4 – LE CANCER DE LA BASE DE LA LANGUE
Il s'agit en règle générale d'un carcinome épidermoïde bien différencié infiltrant et lymphophile : le
mauvais pronostic de cette lésion est lié au caractère le plus souvent mal limité de la tumeur
infiltrant la musculature linguale.
Le lymphome malin non hodgkinien est également possible à ce niveau, mais il est très rare.
L'alcool et le tabac représentent les facteurs favorisants habituels.
*Les signes cliniques
Les signes cliniques sont marqués par une dysphagie haute avec otalgie.
La présence d'adénopathies est très fréquente, le plus souvent bilatérale.

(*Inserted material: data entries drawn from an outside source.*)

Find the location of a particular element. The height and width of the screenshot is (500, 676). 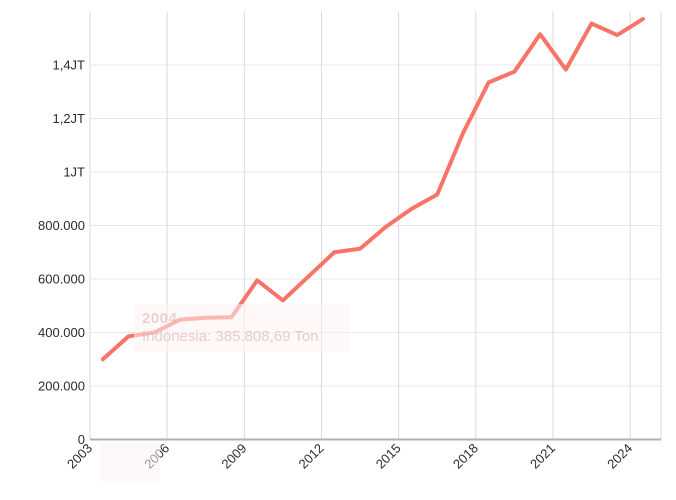

y-tick-label: 600.000 is located at coordinates (62, 280).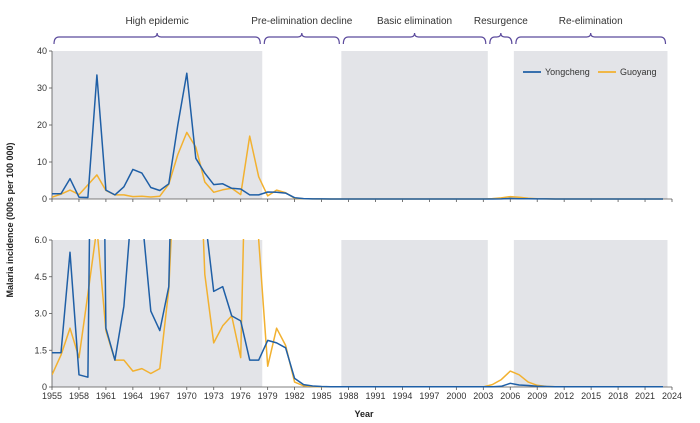 The image size is (700, 423). I want to click on x-tick-label: 2021, so click(645, 396).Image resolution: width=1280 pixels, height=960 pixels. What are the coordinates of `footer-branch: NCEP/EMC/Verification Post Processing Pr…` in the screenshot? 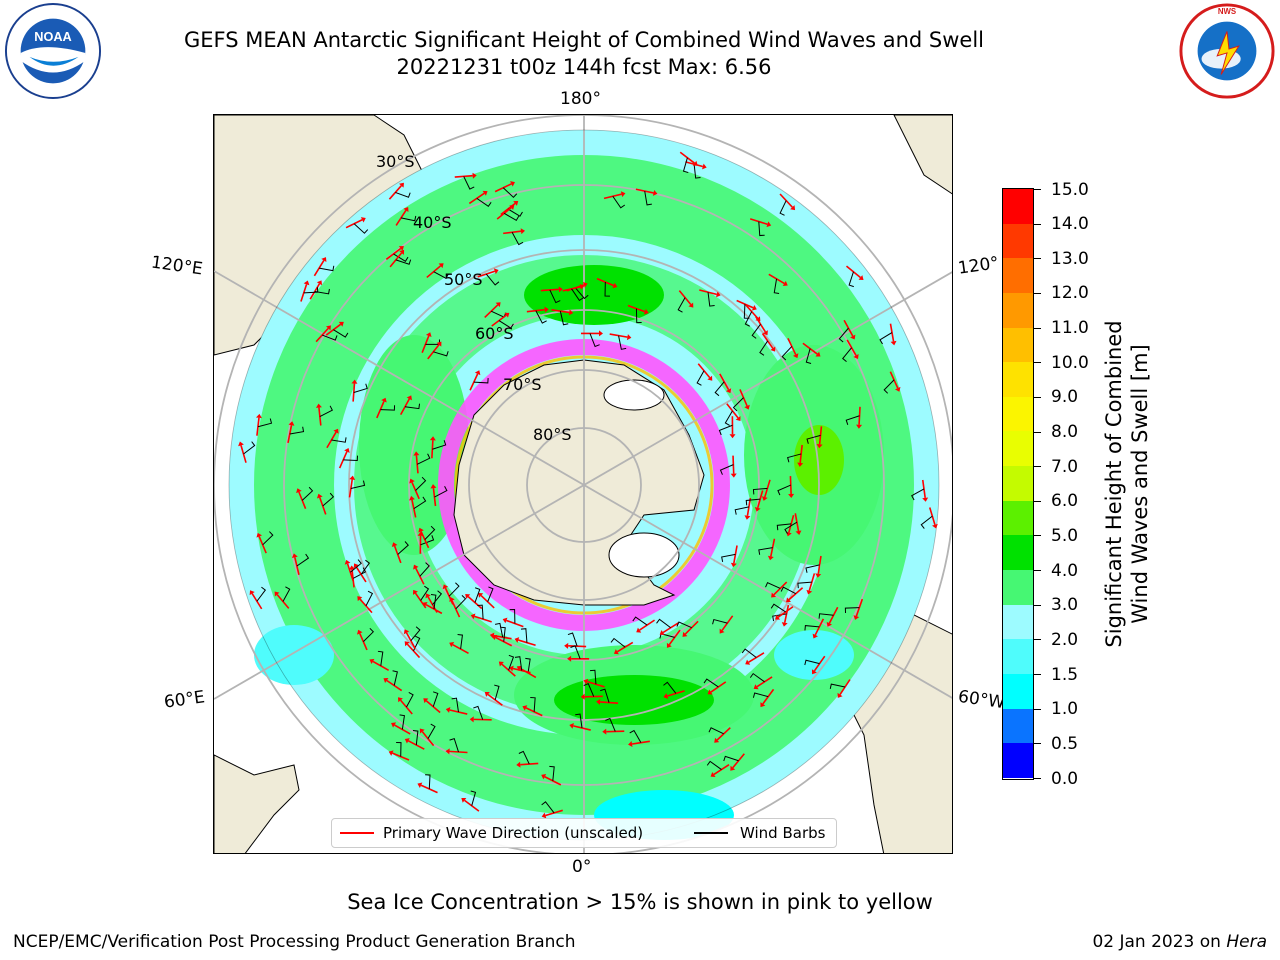 It's located at (294, 942).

L'induration de la base de la langue à la palpation ainsi que la gêne à la protraction linguale
représentent deux signes cliniques suspects.
*Bilan
L'examen endoscopique des VADS sous anesthésie générale avec biopsie affirme le diagnostic.
L'examen TDM et l'IRM permettent un bilan d'extension loco-régionale précis.
*Traitement
Le traitement fait appel essentiellement à la chirurgie par voie transmandibulaire suivie de
radiothérapie avec ou sans chimiothérapie.
*Pronostic
Le pronostic de ces tumeurs est mauvais du fait de l'évolution insidieuse (diagnostic retardé) et de
l'infiltration diffuse au muscle lingual ainsi que de la lymphophilie de ces lésions.